Long before The Fast and the Furious saw an LAPD officer go undercover as a street racer to find the gang performing daring high-speed heists, Keanu Reeves starred in this 90s banger that is as fragrantly ridiculous as it is enjoyable. Finally getting the 4K treatment, Kathryn Bigelow’s Point Break.
Reeves stars as hotshot FBI Agent Johnny Utah, once a promising college Football player who lost out on a professional career due to a knee injury. Naturally, a pivot from sports to law enforcement was the obvious choice, and Utah swiftly rose through the ranks to become one of the youngest agents in the FBI. Paired with a worn-out senior office Pappas (Gary Busey), who has a wild theory regarding a series of bank robbers carried out by masked assailants known as The Ex-Presidents. Pappas believes the bank robbers are surfers, and despite ridicule from his peers (including a gloriously over-the-top John C McGinley as their boss), Utah thinks he’s on to something.
Before you can say surfs-up, Utah is buying a board and learning how to surf in a reckless use of policing resources. Thanks to the reluctant help of Tyler (Lori Petty), Utah learns to catch a wave and soon meets Bodhi (Patrick Swayze), a zen-like legend of the waves who, along with his inner circle, chases the endless summer. As Utah gets deeper into Bodhi’s circle, the lines between friendship and the law become blurred, and Bigelow serves up plenty of adrenaline-fuelled action.
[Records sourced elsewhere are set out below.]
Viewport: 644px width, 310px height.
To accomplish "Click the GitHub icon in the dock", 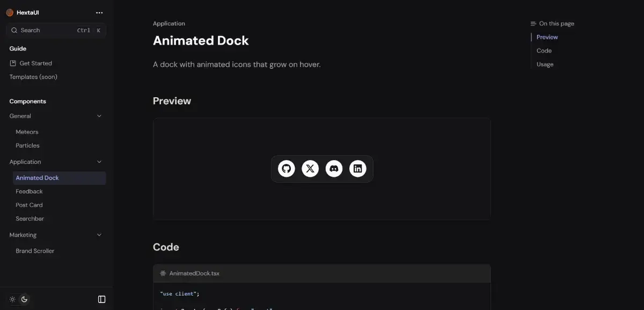I will (x=287, y=169).
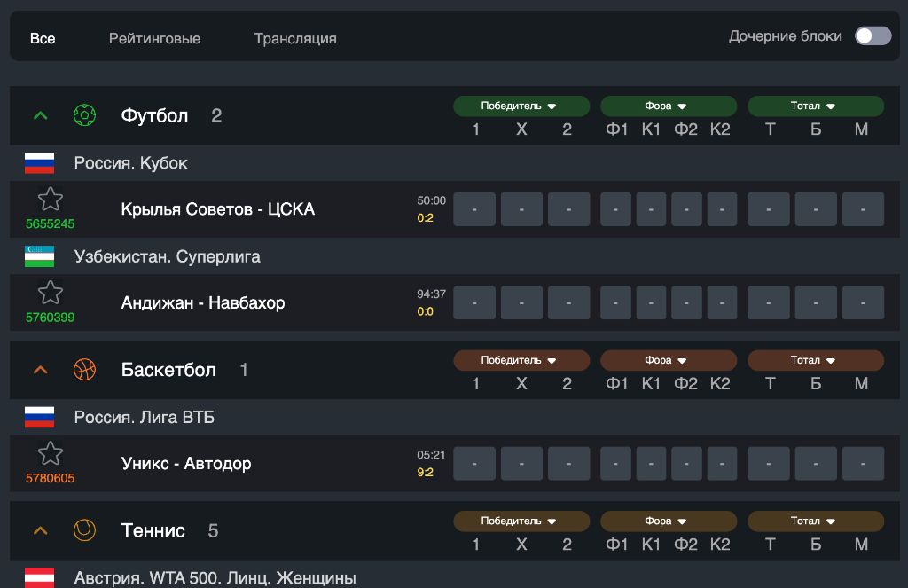Open the Андижан - Навбахор match link
This screenshot has width=908, height=588.
click(x=203, y=302)
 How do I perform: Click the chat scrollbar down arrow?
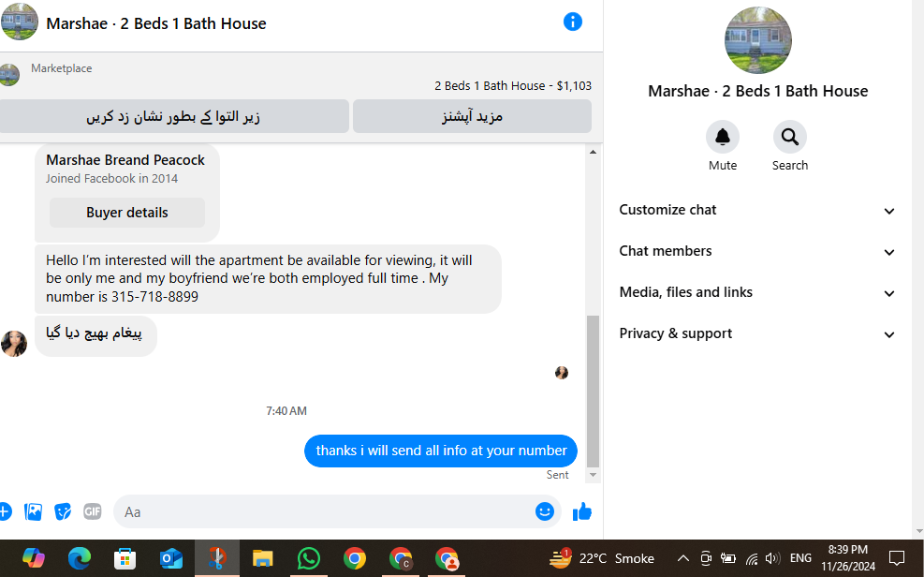593,475
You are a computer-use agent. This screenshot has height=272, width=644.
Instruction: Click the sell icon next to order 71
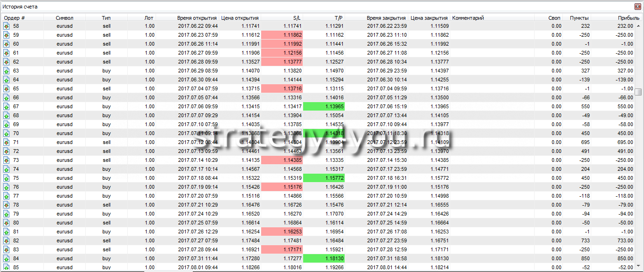[7, 142]
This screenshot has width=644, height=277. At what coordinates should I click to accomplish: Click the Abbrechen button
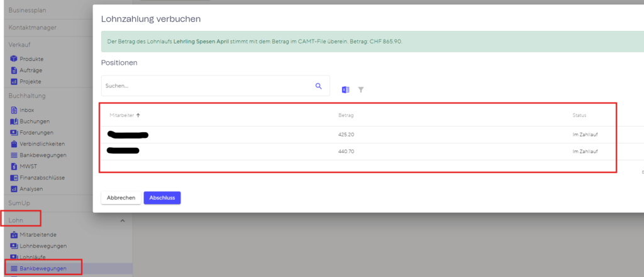tap(121, 198)
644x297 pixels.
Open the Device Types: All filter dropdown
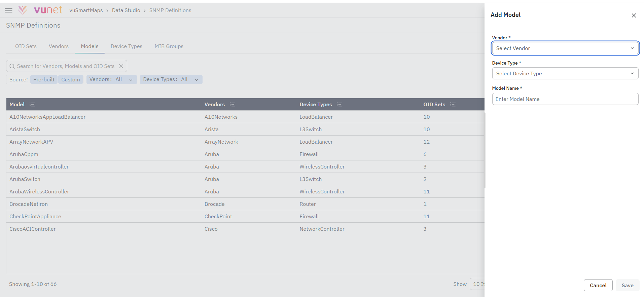click(x=171, y=80)
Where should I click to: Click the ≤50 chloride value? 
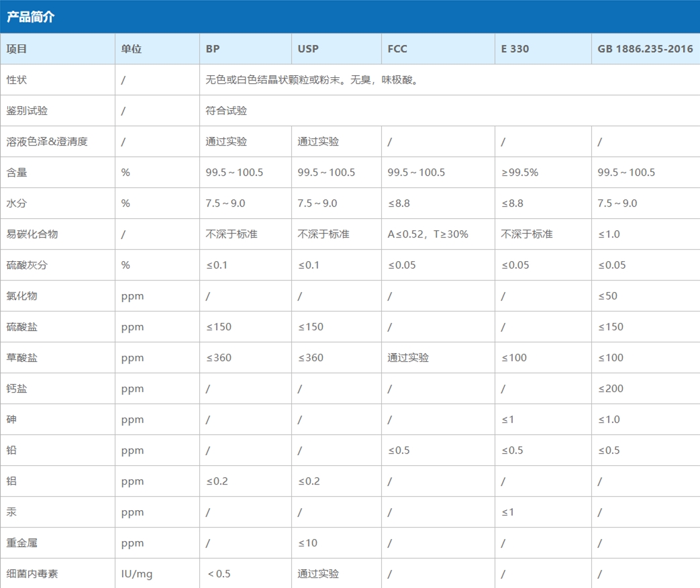click(607, 296)
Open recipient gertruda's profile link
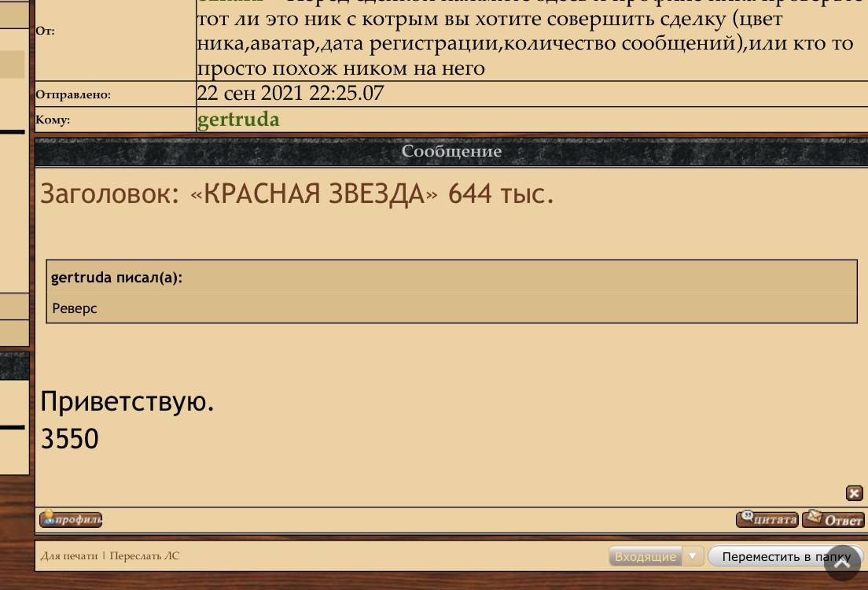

It captures some stunning surfing scenes, an epic on-foot chase sequence where a cat is used as a weapon, and a skydiving sequence that still looks fantastic after 33 years. Reeves goes on quite the journey by reading the book Johnny Utah, a Golden Boy of the FBI, and following the letter of the law. One hundred minutes in, he’s clutching a gun and jumping out of a plane with no parachute.
When it hit cinemas in the summer of 1991, Point Break helped pave the way for action movies for the next thirty-plus years. The Fast and Furious may have morphed into the most impalpable franchise, but it started as a thinly veiled redo of Point Break. Even the ill-advised 2015 Point Break remake couldn’t offer anything fresh to the concept other than rehashing old ideas with a few new additions. On second thoughts, that essentially describes the entire Hollywood machine. While it will remain a mystery why Pappas’ Meatball Sandwiches didn’t become a thing, Point Break remains an adrenaline rush of a movie featuring another star-making turn from Reeves, and the dearly missed Patrick Swayze has a blast playing the baddie.
The 4K transfer is sublime; my only complaint is the special features are a bit light on the ground, with around 45 minutes of short additions, none of which include a comprehensive behind-the-scenes.
Point Break 4K and Collectors Edition Blu-ray will be released on August 5.